Sim, o spin-off se passa 15 anos após os eventos da série original e adapta o romance de mesmo nome de Margaret Atwood, expandindo o universo de Gilead sob uma nova perspectiva.
Precisa ver ‘O Conto da Aia’ para assistir ‘Os Testamentos’?
Sim. Embora o foco mude para novas personagens, a compreensão das regras de Gilead e o impacto das revelações dependem diretamente do contexto estabelecido e do sofrimento mostrado na série original.

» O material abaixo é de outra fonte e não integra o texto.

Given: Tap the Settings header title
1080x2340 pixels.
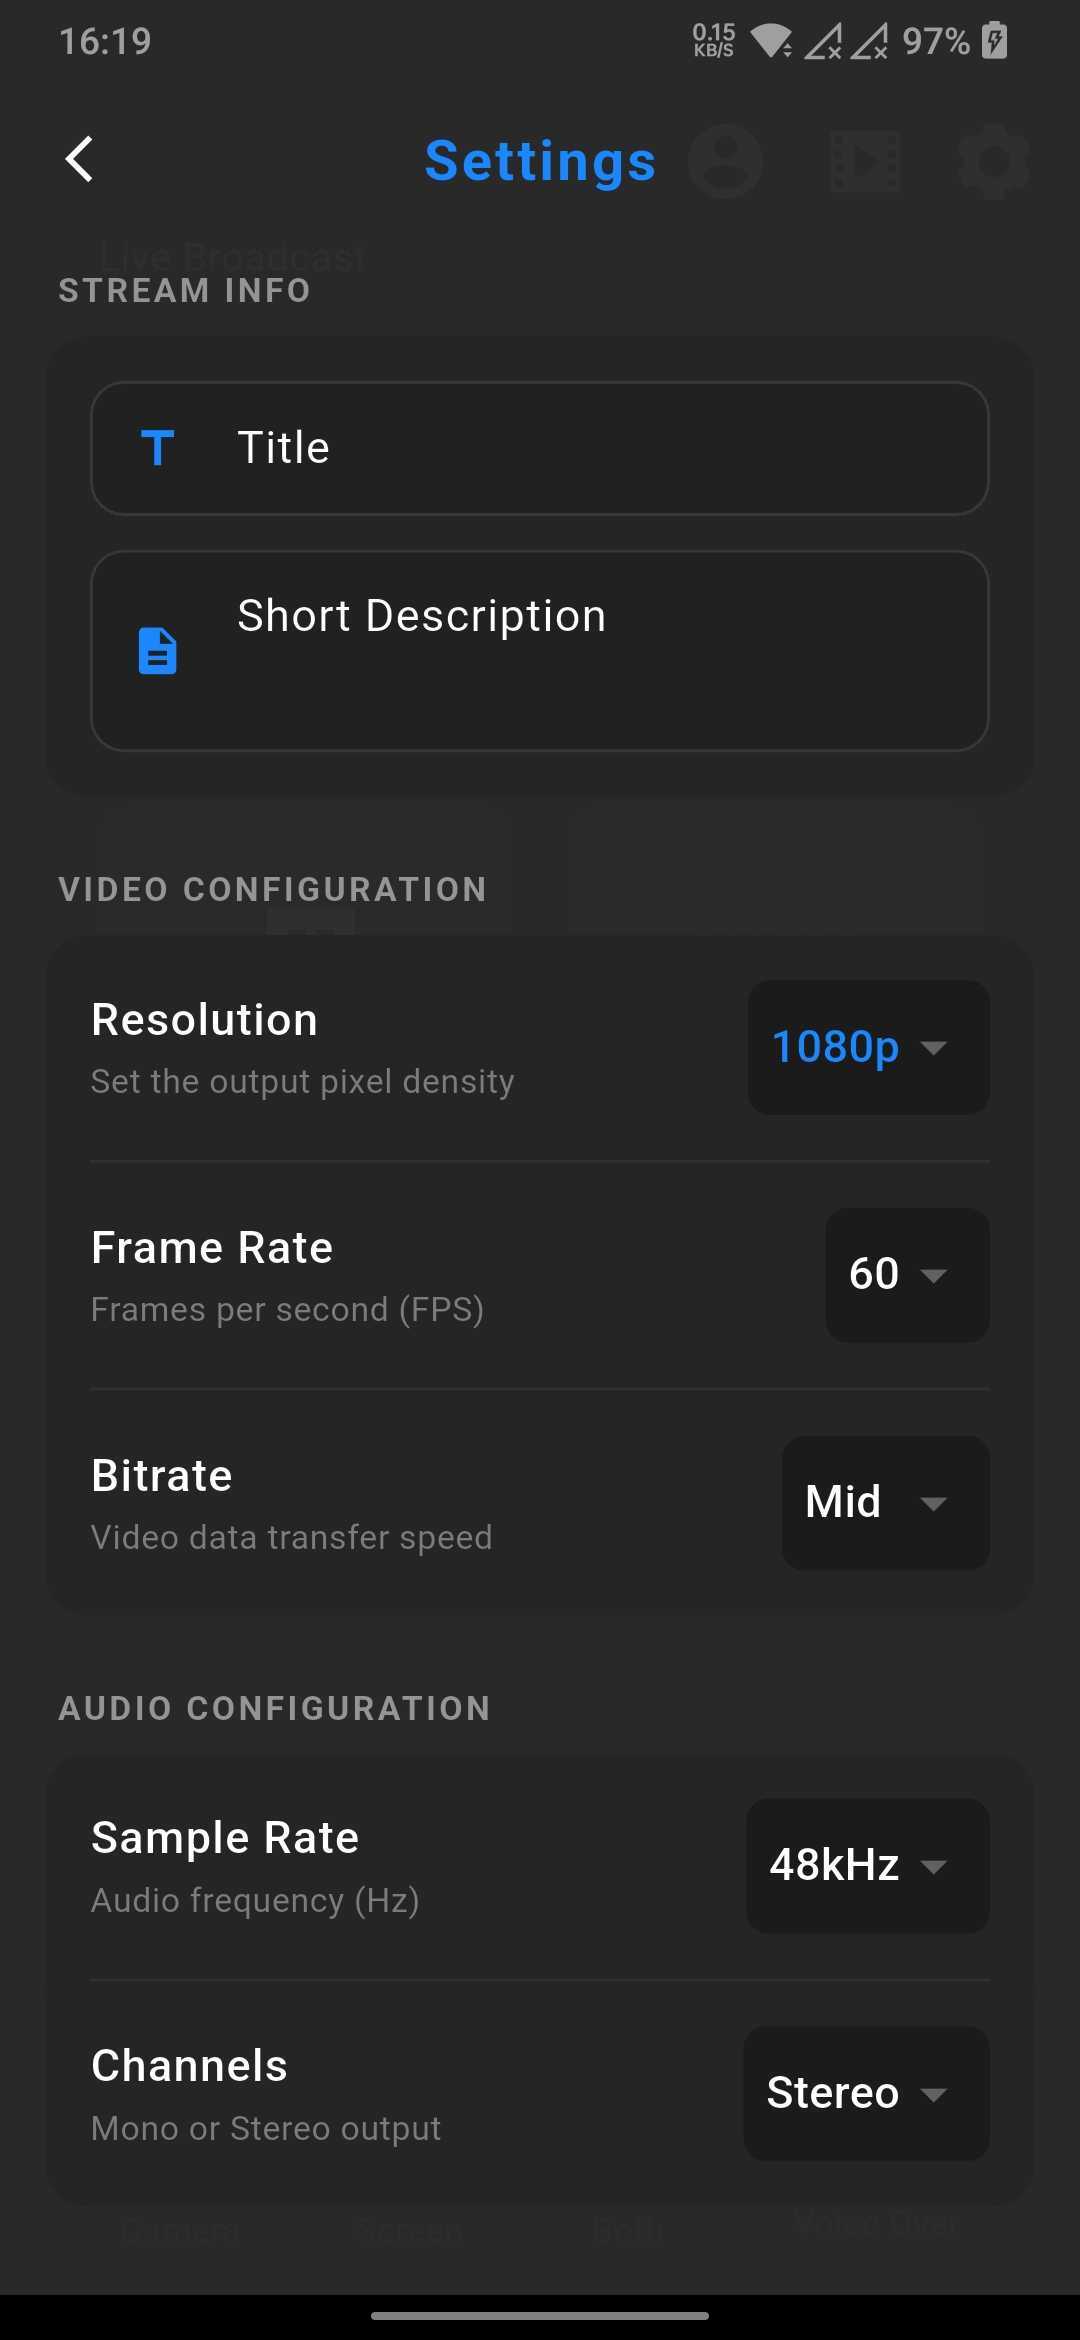Looking at the screenshot, I should point(540,161).
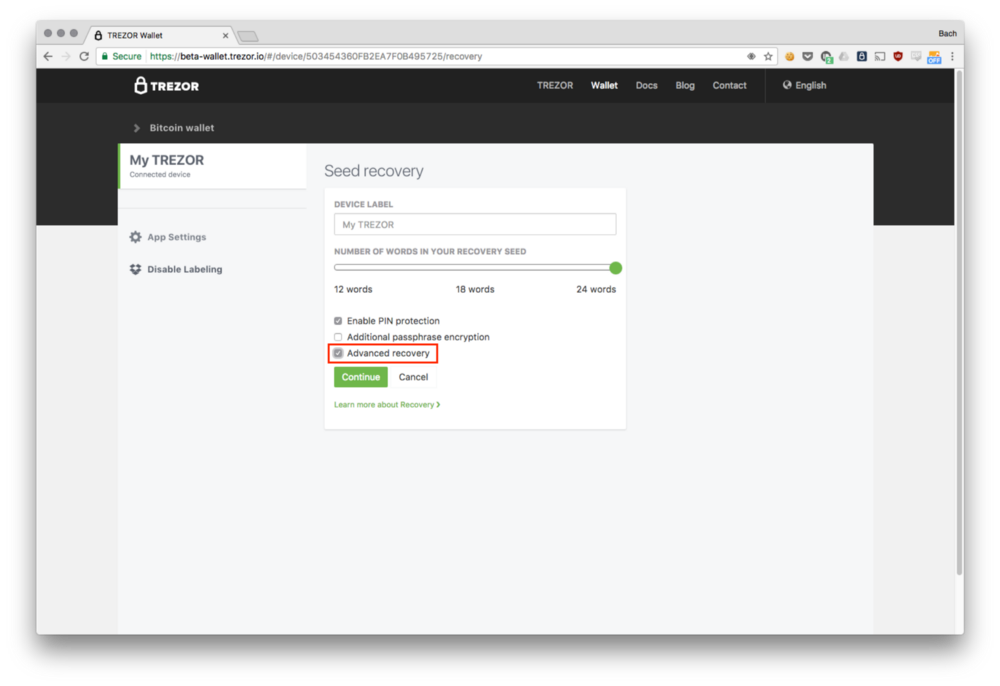Follow Learn more about Recovery link
1000x686 pixels.
click(386, 405)
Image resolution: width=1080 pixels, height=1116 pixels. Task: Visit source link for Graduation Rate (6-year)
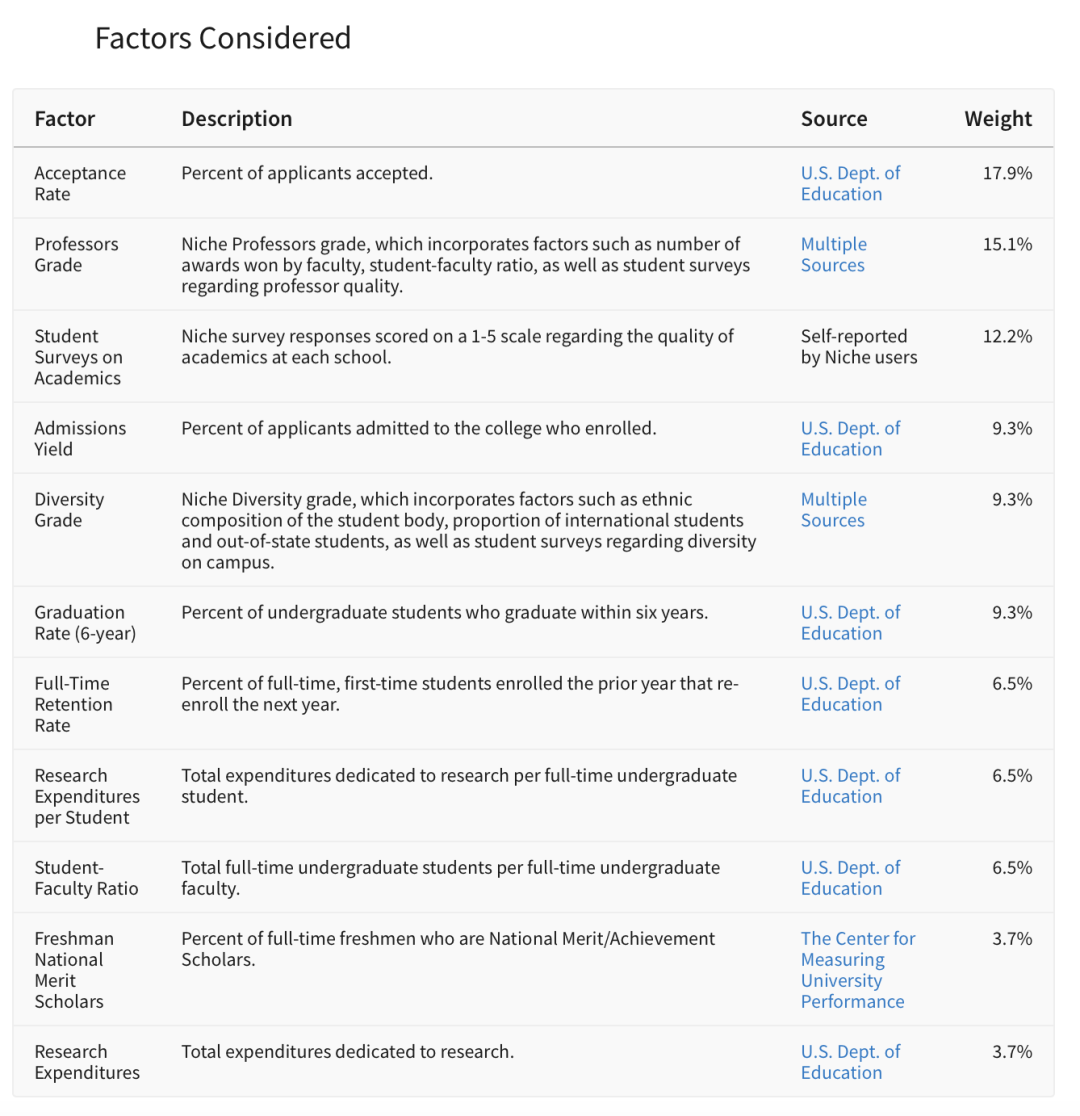pyautogui.click(x=850, y=623)
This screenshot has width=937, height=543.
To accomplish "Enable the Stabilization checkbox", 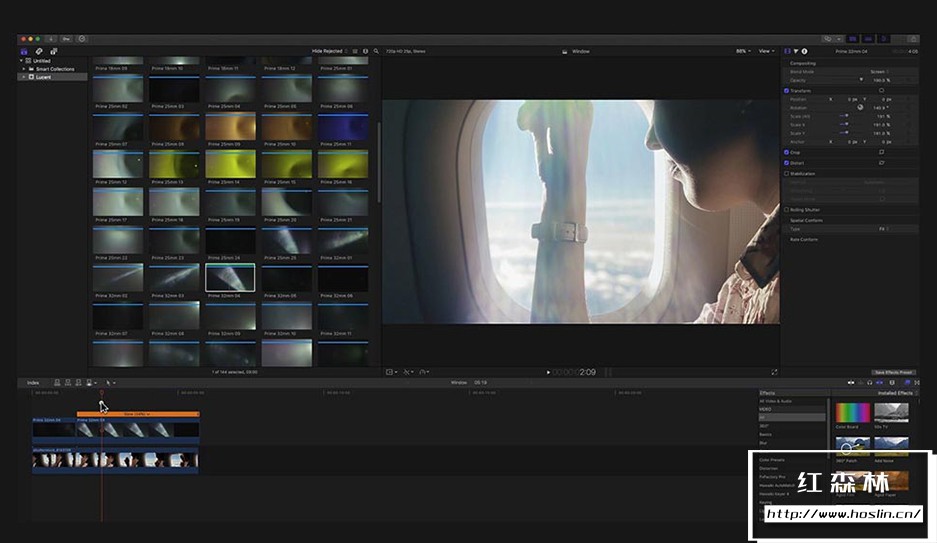I will [x=787, y=174].
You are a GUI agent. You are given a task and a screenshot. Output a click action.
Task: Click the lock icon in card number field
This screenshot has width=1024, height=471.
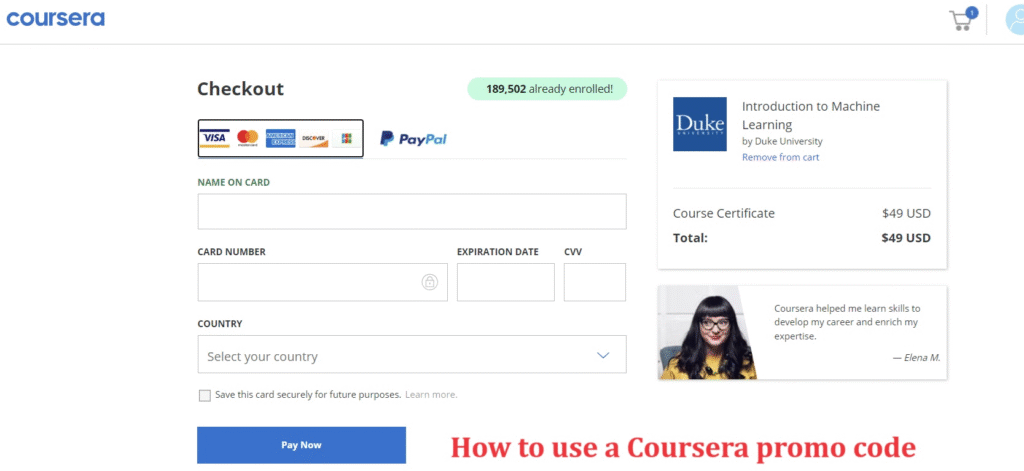point(429,282)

Por que ‘O Conto da Aia’ perdeu impacto nas temporadas seguintes?
A série sofreu com a chamada ‘fadiga distópica’. Como o público já conhecia as regras e mazelas de Gilead, o choque inicial deu lugar à repetição, tornando o horror previsível e burocrático.
Onde assistir ‘Os Testamentos: Das Filhas de Gilead’?
O spin-off estreou em abril de 2026 no streaming, na mesma plataforma da série original. Como é uma produção original, não deve migrar para outros serviços tão cedo.
Quem é Chase Infiniti em ‘Os Testamentos’?
Chase Infiniti é uma das novas protagonistas do elenco do spin-off, interpretando uma das filhas de Gilead, trazendo uma nova geração de olhares para a opressão do regime.